Politica

Novoli. Il “rigor mortis” della politica novolese.

Editoriale di Giovanni De Luca

Il ritmo frenetico che ha contraddistinto le opposizioni consiliari di Novoli sembra esser “deceduto“. Con la caduta dell’Amministrazione del Sindaco Gianmaria Greco e della momentanea sospensione del progetto “Novoli Protagonista“, l’elettroencefalogramma della politica novolese ufficiale sembra piatto. Gli ex consiglieri delle minoranze di “Novoli in Testa” (Gianfranco Fiore e Francesca Ingrosso), Cambia Novoli (Federco Sozzo), Partito Democratico (Marco De Luca) ed i tre personaggi in cerca d’autore, gli ambigui e disastrosi idoli dei già precedentemente citati, “Per Novoli” (Pasquale Palomba, Sabrina Murra e Antonio Sozzo) dal giorno delle dimissioni del Sindaco Greco e dopo la “sceriffata” della inutile ed illegittima raccolta firme di sfiducia,  sono completamente spariti.

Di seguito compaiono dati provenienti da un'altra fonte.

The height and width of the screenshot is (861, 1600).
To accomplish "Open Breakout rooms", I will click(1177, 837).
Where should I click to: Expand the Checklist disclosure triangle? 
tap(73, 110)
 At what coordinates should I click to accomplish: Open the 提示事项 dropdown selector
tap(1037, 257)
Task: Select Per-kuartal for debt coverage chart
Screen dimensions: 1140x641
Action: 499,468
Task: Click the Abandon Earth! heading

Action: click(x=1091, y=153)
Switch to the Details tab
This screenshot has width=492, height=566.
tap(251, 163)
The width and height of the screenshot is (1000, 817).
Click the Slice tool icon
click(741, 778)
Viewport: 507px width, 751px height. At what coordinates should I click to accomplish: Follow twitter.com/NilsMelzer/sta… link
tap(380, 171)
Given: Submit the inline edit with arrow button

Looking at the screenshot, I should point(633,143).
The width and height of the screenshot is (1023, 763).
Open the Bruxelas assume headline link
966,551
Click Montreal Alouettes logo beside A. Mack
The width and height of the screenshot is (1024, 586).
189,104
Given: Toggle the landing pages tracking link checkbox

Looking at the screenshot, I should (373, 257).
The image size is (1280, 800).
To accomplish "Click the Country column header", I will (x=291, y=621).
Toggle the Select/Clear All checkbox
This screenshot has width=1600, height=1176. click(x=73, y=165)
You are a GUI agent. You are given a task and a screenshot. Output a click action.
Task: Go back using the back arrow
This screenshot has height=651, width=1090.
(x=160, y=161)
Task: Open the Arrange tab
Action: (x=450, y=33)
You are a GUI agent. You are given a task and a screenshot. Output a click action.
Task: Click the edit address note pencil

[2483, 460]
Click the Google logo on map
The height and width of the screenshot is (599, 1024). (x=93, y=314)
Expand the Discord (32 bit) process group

Quale era, dunque, l’intento dei 7 cavalieri dell’apocalisse, sostenuti dal Consigliere regionale Luigi Manca?

Fermare il cambiamento. Solo questo.

Infatti, al di là di qualche “gestione” opinabile degli scissionisti (Palomba, Murra e Sozzo), traditori del progetto politico “Novoli Protagonista”, Greco stava riuscendo a dare la svolta definitiva alle vecchie logiche, rilanciare un’azione democratica, partecipativa e coinvolgente con il mondo dell’associazionismo, delle professioni, movimentando il tessuto sociale e culturale del paese. Non pochi progetti erano sul tavolo anche con riferimento alla riconversione economica.

Il Sindaco Greco ha avuto contro non solo un tetro e grigio movimento di individui pericolosi per la vita politica del paese, oscuri “tramatori” (i volantini anonimi circolati nel paese ne sono una prova) e faccendieri, ma anche esponenti importanti del Governo regionale come l’Assessore Loredana Capone che ha “ingerito” nella vita politica-amministrativa del paese almeno in due circostanze: quando un intero paese (al netto di  qualche residuale minoranza) voleva intitolare il teatro al compianto ed illustre concittadino Mario Teni, poi anche nella più complessa e complicata “faccenda” Fondazione Focara.

Dopo solo il nulla.

Oggi il paese è allo sbando, privo di una guida politica già da 7 mesi, altri ne dovranno passare fino al maggio 2019. Una Novoli trascurata nel decoro urbano, che non partecipa ai bandi regionali e comunitari, che perde ogni giorno occasioni di sviluppo per la visione “partigiana” di persone impegnate in politica, ma scarsamente propensioni all’interesse collettivo. L’Amministrazione Greco stava lavorando bene.

Oggi in tutte le manifestazioni religiose, civili, culturali, sociali del paese, gli unici presenti sono solo suoi rappresentanti. 

Nei prossimi mesi altri “resusciteranno dai morti” e si muoveranno ufficialmente bramosi di potere e li vedremo salutare a destra e manca, stringendo mani, offrire caffè perché si sa,  quei  personaggi che lavorano ad una lista unitaria, TUTTI INSIEME APPASSIONATAMENTE,  l’unico interesse è raggiungere il potere per conferire “l’incarichetto” alla mogliettina laureata che non riesce ad inserirsi, spartirsi pratiche professionali, tentare di pilotare concorsi, ammanicarsi” con la politica che conta.

Troveranno me, ed il “Movimentro per Novoli” a sbarrargli la strada, ed un paio di fatti che riferirò alle autorità competenti, che magari non sonno reati, ma collaborazioni, partnership ambigue, interessi professionali che amoreggiano con la politica e  che vanno riferiti, sui quali è meglio andare a fondo per dissipare legittimi interrogativi. Solo dubbi per carità. Tanto per cominciare.